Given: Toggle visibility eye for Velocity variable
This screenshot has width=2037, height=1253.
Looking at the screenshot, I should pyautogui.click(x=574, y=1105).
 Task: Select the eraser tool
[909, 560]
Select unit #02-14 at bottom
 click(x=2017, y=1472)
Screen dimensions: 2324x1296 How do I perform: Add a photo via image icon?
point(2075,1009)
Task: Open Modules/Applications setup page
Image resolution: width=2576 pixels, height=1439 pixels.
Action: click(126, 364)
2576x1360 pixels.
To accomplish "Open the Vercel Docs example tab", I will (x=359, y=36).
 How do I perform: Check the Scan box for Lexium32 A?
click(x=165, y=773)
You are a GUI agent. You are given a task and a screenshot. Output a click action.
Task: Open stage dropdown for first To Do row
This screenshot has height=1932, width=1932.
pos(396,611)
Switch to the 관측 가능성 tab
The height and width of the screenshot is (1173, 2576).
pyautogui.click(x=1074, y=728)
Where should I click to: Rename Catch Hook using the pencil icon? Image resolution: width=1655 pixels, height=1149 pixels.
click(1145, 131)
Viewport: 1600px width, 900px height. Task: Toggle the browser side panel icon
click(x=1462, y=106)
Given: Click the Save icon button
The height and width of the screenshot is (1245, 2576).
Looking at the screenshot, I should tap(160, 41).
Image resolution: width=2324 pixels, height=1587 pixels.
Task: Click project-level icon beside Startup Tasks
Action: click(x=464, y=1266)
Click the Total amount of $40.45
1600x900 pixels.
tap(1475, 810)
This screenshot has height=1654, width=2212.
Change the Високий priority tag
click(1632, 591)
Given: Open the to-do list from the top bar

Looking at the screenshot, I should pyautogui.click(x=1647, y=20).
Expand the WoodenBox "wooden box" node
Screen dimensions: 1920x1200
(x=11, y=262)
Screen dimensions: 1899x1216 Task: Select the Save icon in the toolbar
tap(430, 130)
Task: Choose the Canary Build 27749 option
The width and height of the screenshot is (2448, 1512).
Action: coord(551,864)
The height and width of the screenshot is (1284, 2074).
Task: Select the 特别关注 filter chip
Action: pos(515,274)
-=-=-=-=-
Instructions for the task:
Scan the listing above for the line that has "Where should I", then copy exactly from that line through the line that has "Given: Click the Save icon button".

Answer section:
Where should I click to: Rename Catch Hook using the pencil icon? Image resolution: width=1655 pixels, height=1149 pixels.
click(1145, 131)
Viewport: 1600px width, 900px height. Task: Toggle the browser side panel icon
click(x=1462, y=106)
Given: Click the Save icon button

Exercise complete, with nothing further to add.